As a child, Rivka attended a Yiddish-speaking folk-shul, and she and her classmates read and delighted in the poems and stories of the Yiddish woman writer Kadya Molodowsky. Even then, she wrote poems in Yiddish. She continued studying in a Lithuanian “gymnasium” (academic high school), but in 1941, before she could graduate, her family moved into what later became the Vilna ghetto. She spent two years in the ghetto, where she met the poet Avraham Sutskever and read him her poems in Lithuanian and Yiddish. He encouraged her to write only in Yiddish and was her mentor and friend till his death.
The Holocaust
When the Vilno ghetto was liquidated, Rivka was sent to Kaiserwald, a forced labor camp for women in Riga. While in the camp, she and two others decided that each would do something every day to lift the spirits of the women in the camp: one sang a song, one danced, and Rivka recited a poem she had composed that day (“Remembrance,” The Thirteenth Hour, pp. 12-13). When Kaiserwald was liquidated, she managed to rescue her poems by rolling her copy of them under her tongue. She later said of these poems that they are “not sublimated enough”: they are a cry from the heart but not artistic enough to be considered good poetry. She plans to leave them to Yad Vashem, where they will serve as historical documents.
Rivka’s father (b. 1897) was murdered by the Germans in Klooge, a camp in northern Estonia, shortly before the Allied victory. Her brother Aharon was murdered by the Germans when he was about eight years old.
Marriage and Immigration to Israel
After World War II, Rivka spent two years in Belgrade (1945–1947), where she married “Mula” Shmuel Ben-Haim. There she helped him run the Belgrade Berihah (Heb. “flight”) station for moving Jews out of Eastern Europe for illegal immigration to Palestine. To avoid detection from Interpol, Mula took on her name, “Basman.”
Upon arrival in Israel in 1947, the couple became members of A voluntary collective community, mainly agricultural, in which there is no private wealth and which is responsible for all the needs of its members and their families.kibbutz Ha-Ma’apil. Mula, who had joined the Haganah, became an active soldier in the War of Independence, and Rivka helped defend her kibbutz when it was attacked.
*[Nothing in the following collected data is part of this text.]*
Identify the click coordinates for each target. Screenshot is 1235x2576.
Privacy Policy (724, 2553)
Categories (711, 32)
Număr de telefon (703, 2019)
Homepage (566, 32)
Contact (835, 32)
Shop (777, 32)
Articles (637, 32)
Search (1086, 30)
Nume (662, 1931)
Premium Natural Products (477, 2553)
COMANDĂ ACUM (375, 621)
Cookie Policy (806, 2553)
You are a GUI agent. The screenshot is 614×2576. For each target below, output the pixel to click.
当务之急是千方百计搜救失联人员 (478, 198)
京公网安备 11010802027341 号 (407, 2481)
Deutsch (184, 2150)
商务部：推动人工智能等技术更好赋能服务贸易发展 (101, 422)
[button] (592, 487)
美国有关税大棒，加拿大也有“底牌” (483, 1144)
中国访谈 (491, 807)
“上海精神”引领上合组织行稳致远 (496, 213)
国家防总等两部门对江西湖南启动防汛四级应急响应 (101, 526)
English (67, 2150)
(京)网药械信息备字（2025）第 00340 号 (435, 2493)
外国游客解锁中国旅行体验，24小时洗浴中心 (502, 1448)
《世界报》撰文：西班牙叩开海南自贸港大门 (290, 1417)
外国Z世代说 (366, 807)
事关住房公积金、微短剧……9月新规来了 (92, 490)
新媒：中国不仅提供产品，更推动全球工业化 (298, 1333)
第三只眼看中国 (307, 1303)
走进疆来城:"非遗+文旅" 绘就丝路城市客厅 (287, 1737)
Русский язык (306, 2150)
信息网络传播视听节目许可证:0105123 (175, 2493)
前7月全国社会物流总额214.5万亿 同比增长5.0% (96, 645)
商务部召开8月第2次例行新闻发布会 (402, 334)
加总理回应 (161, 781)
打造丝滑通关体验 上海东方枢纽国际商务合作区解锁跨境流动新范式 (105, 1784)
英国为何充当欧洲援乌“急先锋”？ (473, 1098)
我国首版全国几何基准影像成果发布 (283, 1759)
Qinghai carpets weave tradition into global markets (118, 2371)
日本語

After the war, Rivka studied at the Seminar Ha-Kibbutzim in Tel Aviv, from which she received a teaching diploma. She taught children on Kibbutz Ha-Ma’apil, where the couple lived for sixteen years. At the same time, she published poetry and was a member of the Yiddish poets’ group, Yung Yisroel (Yid. Young Israel).
In 1961, Rivka and Mula moved to New York City so she could study English and comparative literature at Columbia University. From 1963 to 1965, when her husband was Israel’s cultural attaché to the Soviet Union, Rivka taught the children of the diplomatic corps in Moscow. At the same time, she furthered clandestine contacts between Soviet Yiddish writers and the outside world.
Basman Ben-Haim’s Poetry
Rivka composed her first book of poems while she was still a member of Kibbutz Ha-Ma’apil; the rest were written after she had left the kibbutz. Her husband designed and illustrated all of her books as long as he lived, and she has used her husband’s prints in every book she has published since then. After his death on October 7, 1993, Basman added his family name to hers and became known as Rivka Basman Ben-Haim.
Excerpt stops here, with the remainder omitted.